### TASK OBJECTIVE:
Your copy must start with the line containing "Task: Click the Unsubscribe link" and end with the last line of the entries, matching them exactly and leaving out every picture.

□ □ □

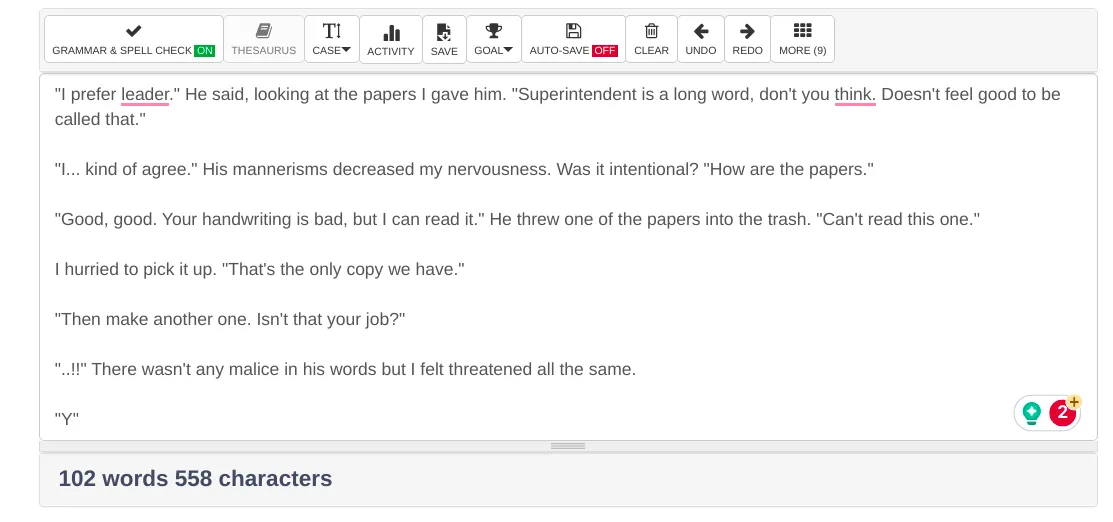Click the Clear trash can icon
Screen dimensions: 1113x522
(651, 31)
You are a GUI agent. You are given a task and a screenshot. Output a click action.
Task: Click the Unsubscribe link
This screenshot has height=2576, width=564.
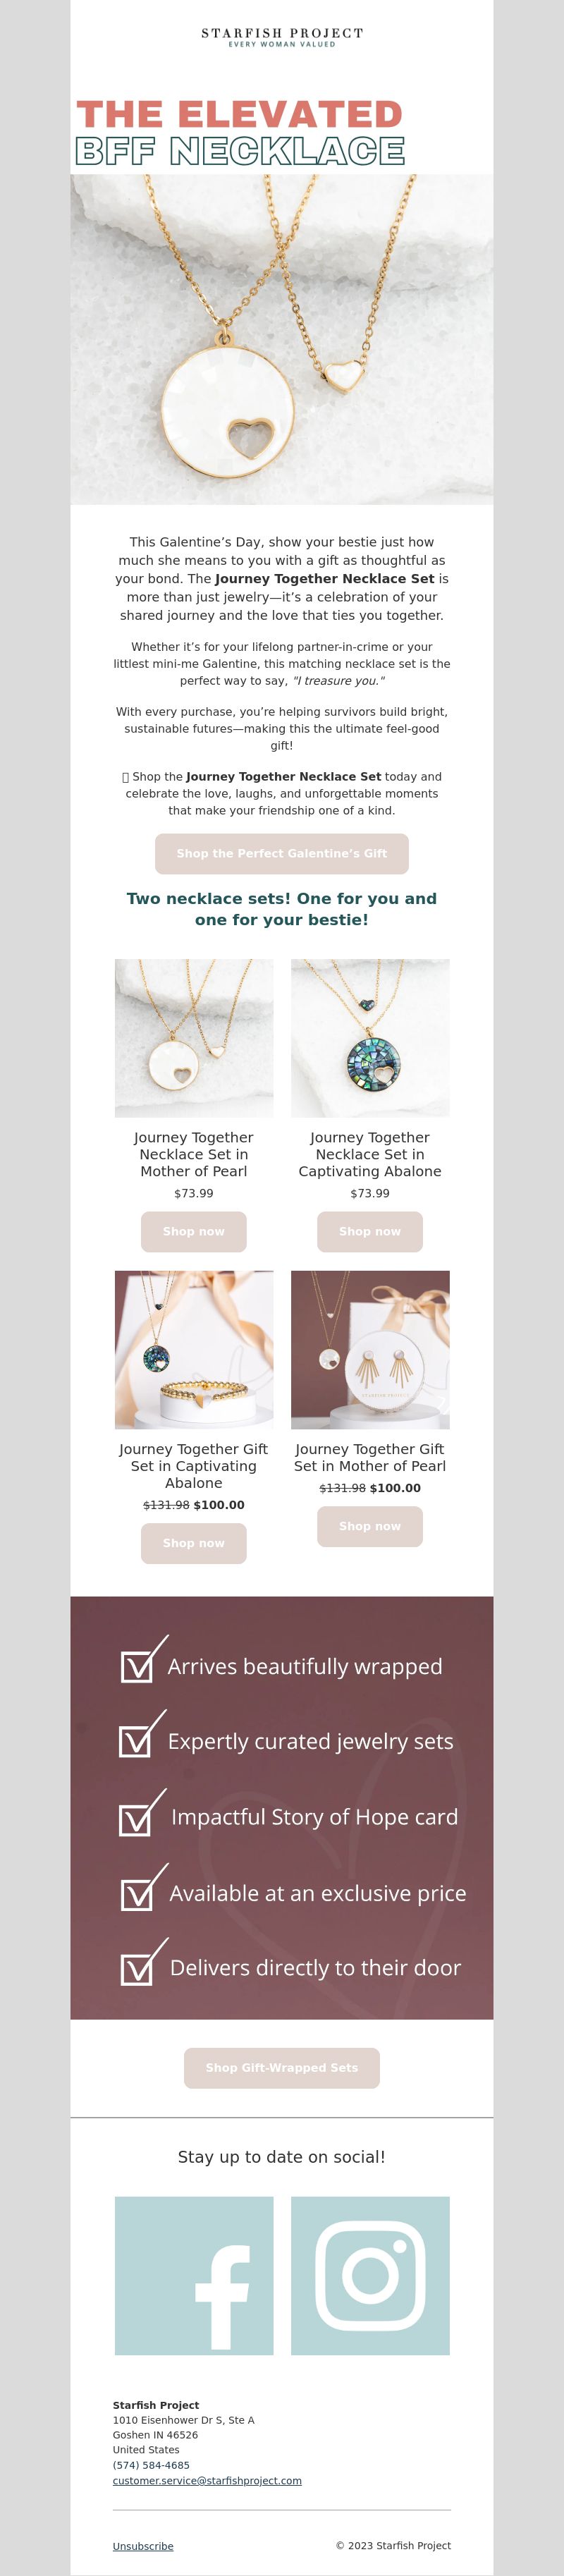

□ □ □

### ANSWER FOR THIS EXERCISE:
Task: Click the Unsubscribe link
This screenshot has height=2576, width=564.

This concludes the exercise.